------ Provided entries ------

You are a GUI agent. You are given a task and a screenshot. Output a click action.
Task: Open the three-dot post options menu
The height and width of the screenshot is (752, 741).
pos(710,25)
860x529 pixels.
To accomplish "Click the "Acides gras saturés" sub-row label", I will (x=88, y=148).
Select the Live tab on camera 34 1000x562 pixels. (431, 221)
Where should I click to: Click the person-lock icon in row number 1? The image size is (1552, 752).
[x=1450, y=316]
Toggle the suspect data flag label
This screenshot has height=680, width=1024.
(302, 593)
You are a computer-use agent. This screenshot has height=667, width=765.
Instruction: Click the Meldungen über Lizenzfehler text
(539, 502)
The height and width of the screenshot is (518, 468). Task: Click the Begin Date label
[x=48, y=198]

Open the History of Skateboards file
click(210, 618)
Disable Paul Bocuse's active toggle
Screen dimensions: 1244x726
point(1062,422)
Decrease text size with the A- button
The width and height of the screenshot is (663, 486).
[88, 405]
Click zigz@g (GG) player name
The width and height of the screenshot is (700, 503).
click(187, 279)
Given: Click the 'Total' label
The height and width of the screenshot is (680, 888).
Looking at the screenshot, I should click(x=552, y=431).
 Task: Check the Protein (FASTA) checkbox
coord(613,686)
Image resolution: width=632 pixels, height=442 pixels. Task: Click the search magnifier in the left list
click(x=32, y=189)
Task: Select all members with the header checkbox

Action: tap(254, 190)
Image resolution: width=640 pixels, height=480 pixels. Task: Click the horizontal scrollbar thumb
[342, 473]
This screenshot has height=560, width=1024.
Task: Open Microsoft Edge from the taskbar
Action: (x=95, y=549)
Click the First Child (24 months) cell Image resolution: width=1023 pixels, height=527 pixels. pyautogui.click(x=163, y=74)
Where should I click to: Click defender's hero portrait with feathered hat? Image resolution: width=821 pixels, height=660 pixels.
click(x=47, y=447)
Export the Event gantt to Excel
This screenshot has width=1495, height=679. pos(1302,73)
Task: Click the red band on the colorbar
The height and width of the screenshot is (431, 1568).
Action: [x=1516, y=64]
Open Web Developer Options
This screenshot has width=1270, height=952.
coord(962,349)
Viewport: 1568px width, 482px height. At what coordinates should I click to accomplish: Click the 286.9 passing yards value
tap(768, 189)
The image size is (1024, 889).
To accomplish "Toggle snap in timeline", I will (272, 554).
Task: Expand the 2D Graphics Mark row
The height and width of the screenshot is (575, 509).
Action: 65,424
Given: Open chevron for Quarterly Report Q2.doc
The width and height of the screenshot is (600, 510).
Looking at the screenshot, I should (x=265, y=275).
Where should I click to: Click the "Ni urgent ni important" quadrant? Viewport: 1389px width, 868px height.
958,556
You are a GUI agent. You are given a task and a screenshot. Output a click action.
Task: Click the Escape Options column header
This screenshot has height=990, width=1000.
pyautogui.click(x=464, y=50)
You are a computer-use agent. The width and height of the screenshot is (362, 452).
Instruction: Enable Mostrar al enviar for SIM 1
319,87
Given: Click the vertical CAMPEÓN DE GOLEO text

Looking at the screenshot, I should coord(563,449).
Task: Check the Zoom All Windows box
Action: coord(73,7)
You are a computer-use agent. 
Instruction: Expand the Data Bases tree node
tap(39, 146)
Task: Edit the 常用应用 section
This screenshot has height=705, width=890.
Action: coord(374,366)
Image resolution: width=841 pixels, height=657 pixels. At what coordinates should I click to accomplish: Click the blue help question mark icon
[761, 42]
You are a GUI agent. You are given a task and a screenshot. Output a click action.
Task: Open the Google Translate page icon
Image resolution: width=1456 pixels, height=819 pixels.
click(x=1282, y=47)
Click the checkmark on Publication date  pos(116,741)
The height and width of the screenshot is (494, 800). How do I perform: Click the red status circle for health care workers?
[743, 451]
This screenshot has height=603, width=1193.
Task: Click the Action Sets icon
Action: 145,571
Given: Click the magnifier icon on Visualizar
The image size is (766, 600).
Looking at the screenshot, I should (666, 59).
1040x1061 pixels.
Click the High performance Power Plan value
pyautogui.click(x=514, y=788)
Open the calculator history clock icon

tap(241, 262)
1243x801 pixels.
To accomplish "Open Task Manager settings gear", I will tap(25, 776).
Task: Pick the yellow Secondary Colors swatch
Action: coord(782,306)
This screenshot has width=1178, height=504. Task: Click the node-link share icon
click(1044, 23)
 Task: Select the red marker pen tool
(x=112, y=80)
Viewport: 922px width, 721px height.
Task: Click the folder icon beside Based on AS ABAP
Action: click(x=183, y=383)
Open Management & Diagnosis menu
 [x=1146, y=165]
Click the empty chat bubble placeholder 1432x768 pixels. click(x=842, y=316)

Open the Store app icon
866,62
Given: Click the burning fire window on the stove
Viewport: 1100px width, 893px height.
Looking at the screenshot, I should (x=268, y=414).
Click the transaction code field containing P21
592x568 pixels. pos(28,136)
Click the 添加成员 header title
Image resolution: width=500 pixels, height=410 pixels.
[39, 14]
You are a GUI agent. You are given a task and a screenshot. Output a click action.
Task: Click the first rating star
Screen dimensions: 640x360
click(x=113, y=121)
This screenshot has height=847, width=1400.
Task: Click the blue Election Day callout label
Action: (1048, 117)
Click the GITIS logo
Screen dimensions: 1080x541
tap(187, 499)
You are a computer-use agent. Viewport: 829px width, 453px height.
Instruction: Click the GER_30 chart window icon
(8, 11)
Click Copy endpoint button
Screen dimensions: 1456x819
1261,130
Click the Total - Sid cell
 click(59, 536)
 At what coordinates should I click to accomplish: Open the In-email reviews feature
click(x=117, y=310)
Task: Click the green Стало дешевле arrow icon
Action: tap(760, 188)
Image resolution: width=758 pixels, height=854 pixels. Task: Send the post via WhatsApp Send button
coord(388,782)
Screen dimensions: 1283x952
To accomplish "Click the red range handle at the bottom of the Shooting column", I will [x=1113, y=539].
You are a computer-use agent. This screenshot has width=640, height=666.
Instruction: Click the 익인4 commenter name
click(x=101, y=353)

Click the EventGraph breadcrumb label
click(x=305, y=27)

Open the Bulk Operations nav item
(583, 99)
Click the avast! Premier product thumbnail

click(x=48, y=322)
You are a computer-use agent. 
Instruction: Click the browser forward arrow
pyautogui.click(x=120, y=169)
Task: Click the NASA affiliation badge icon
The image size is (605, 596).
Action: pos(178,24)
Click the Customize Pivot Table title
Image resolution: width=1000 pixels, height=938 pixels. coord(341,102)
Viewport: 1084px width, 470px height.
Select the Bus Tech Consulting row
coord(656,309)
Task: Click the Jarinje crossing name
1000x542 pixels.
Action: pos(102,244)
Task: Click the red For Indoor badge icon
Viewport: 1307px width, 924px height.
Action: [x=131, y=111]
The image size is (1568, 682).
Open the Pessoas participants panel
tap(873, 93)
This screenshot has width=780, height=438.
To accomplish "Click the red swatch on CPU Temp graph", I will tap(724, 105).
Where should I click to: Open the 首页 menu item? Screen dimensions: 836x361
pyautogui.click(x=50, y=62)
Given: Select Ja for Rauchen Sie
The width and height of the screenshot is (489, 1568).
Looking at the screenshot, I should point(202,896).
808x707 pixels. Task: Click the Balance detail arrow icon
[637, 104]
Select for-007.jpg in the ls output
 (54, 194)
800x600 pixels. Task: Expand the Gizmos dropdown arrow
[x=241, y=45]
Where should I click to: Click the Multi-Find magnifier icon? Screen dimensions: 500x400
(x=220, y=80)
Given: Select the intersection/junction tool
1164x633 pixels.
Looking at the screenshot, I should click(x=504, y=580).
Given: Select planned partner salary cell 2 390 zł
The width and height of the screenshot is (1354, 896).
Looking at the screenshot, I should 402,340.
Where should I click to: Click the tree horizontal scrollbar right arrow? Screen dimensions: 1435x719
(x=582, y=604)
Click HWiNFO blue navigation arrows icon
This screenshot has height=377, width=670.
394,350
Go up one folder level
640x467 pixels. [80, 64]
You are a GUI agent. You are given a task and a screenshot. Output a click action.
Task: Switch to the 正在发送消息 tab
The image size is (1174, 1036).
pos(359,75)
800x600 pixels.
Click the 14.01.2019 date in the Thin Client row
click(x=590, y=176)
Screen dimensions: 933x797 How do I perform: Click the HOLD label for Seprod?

------

Task brief: In your answer, include only the lines above starting at the line that holds "Task: Open the Google Translate page icon" and ending at the line that holds "Click the checkmark", copied exactly.

Solution to this exercise:
Task: Open the Google Translate page icon
Image resolution: width=1456 pixels, height=819 pixels.
click(x=1282, y=47)
Click the checkmark on Publication date  pos(116,741)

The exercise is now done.